- THE INPUT
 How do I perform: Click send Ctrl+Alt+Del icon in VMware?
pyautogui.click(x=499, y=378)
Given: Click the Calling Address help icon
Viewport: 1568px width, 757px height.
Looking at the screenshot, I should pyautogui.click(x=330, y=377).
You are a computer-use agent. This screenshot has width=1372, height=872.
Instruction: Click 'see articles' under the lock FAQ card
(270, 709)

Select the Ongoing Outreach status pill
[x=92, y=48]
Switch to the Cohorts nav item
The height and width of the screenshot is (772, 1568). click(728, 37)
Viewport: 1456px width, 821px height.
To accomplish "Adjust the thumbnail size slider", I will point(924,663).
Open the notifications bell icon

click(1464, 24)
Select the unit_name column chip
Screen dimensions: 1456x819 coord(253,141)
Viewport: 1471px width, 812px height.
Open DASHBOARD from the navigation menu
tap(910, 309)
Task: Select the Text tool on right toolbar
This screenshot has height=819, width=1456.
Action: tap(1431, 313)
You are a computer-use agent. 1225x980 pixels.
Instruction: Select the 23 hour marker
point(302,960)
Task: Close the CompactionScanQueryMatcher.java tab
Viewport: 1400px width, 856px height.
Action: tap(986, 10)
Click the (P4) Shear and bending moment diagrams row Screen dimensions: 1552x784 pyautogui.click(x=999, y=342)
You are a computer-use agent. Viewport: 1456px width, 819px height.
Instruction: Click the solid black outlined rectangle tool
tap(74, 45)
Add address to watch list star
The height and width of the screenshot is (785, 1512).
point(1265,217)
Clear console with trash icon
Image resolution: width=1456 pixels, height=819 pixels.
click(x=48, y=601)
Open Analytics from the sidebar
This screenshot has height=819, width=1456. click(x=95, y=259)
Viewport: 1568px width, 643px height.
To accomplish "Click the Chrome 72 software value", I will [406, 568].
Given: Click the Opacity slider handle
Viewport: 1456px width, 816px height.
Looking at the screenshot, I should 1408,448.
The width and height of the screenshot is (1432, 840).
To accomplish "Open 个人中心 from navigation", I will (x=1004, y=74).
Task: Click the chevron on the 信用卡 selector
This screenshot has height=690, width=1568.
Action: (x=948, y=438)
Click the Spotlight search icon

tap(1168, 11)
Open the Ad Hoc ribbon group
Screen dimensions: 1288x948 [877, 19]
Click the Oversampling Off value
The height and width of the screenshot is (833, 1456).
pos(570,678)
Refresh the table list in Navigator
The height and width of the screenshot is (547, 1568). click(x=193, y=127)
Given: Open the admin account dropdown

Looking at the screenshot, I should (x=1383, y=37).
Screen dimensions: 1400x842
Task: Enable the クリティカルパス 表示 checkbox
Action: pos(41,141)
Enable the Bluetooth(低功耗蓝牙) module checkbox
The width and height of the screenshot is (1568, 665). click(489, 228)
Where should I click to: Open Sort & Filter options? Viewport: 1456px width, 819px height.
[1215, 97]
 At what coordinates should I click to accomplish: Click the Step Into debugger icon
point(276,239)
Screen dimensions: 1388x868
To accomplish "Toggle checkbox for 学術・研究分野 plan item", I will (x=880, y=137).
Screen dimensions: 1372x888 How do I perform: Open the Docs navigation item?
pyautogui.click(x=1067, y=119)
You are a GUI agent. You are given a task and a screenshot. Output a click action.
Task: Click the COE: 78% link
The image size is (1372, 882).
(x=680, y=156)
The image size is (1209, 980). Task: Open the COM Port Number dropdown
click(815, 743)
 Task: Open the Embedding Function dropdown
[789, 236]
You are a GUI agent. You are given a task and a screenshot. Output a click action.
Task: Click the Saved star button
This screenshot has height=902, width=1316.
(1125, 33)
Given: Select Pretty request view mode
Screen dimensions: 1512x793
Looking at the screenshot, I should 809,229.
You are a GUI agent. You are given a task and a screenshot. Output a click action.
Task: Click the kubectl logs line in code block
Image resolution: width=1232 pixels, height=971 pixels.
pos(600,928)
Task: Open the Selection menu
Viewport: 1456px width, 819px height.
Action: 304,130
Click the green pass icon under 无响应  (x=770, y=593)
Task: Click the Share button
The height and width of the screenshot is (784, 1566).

- YOUR OBJECTIVE
Please return the full set of records exactly as given above.

- EXERCISE SOLUTION
 How do I perform: Click send Ctrl+Alt+Del icon in VMware?
pyautogui.click(x=499, y=378)
Given: Click the Calling Address help icon
Viewport: 1568px width, 757px height.
Looking at the screenshot, I should pyautogui.click(x=330, y=377).
You are a computer-use agent. This screenshot has width=1372, height=872.
Instruction: Click 'see articles' under the lock FAQ card
(270, 709)

Select the Ongoing Outreach status pill
[x=92, y=48]
Switch to the Cohorts nav item
The height and width of the screenshot is (772, 1568). click(728, 37)
Viewport: 1456px width, 821px height.
To accomplish "Adjust the thumbnail size slider", I will point(924,663).
Open the notifications bell icon

click(1464, 24)
Select the unit_name column chip
Screen dimensions: 1456x819 coord(253,141)
Viewport: 1471px width, 812px height.
Open DASHBOARD from the navigation menu
tap(910, 309)
Task: Select the Text tool on right toolbar
This screenshot has height=819, width=1456.
Action: tap(1431, 313)
You are a computer-use agent. 1225x980 pixels.
Instruction: Select the 23 hour marker
point(302,960)
Task: Close the CompactionScanQueryMatcher.java tab
Viewport: 1400px width, 856px height.
Action: tap(986, 10)
Click the (P4) Shear and bending moment diagrams row Screen dimensions: 1552x784 pyautogui.click(x=999, y=342)
You are a computer-use agent. Viewport: 1456px width, 819px height.
Instruction: Click the solid black outlined rectangle tool
tap(74, 45)
Add address to watch list star
The height and width of the screenshot is (785, 1512).
point(1265,217)
Clear console with trash icon
Image resolution: width=1456 pixels, height=819 pixels.
click(x=48, y=601)
Open Analytics from the sidebar
This screenshot has height=819, width=1456. click(x=95, y=259)
Viewport: 1568px width, 643px height.
To accomplish "Click the Chrome 72 software value", I will [406, 568].
Given: Click the Opacity slider handle
Viewport: 1456px width, 816px height.
Looking at the screenshot, I should 1408,448.
The width and height of the screenshot is (1432, 840).
To accomplish "Open 个人中心 from navigation", I will (x=1004, y=74).
Task: Click the chevron on the 信用卡 selector
This screenshot has height=690, width=1568.
Action: (x=948, y=438)
Click the Spotlight search icon

tap(1168, 11)
Open the Ad Hoc ribbon group
Screen dimensions: 1288x948 [877, 19]
Click the Oversampling Off value
The height and width of the screenshot is (833, 1456).
pos(570,678)
Refresh the table list in Navigator
The height and width of the screenshot is (547, 1568). click(x=193, y=127)
Given: Open the admin account dropdown

Looking at the screenshot, I should (x=1383, y=37).
Screen dimensions: 1400x842
Task: Enable the クリティカルパス 表示 checkbox
Action: pos(41,141)
Enable the Bluetooth(低功耗蓝牙) module checkbox
The width and height of the screenshot is (1568, 665). click(489, 228)
Where should I click to: Open Sort & Filter options? Viewport: 1456px width, 819px height.
[1215, 97]
 At what coordinates should I click to accomplish: Click the Step Into debugger icon
point(276,239)
Screen dimensions: 1388x868
To accomplish "Toggle checkbox for 学術・研究分野 plan item", I will (x=880, y=137).
Screen dimensions: 1372x888 How do I perform: Open the Docs navigation item?
pyautogui.click(x=1067, y=119)
You are a GUI agent. You are given a task and a screenshot. Output a click action.
Task: Click the COE: 78% link
The image size is (1372, 882).
(x=680, y=156)
The image size is (1209, 980). Task: Open the COM Port Number dropdown
click(815, 743)
 Task: Open the Embedding Function dropdown
[789, 236]
You are a GUI agent. You are given a task and a screenshot. Output a click action.
Task: Click the Saved star button
This screenshot has height=902, width=1316.
(1125, 33)
Given: Select Pretty request view mode
Screen dimensions: 1512x793
Looking at the screenshot, I should 809,229.
You are a GUI agent. You are given a task and a screenshot. Output a click action.
Task: Click the kubectl logs line in code block
Image resolution: width=1232 pixels, height=971 pixels.
pos(600,928)
Task: Open the Selection menu
Viewport: 1456px width, 819px height.
Action: 304,130
Click the green pass icon under 无响应  (x=770, y=593)
Task: Click the Share button
The height and width of the screenshot is (784, 1566).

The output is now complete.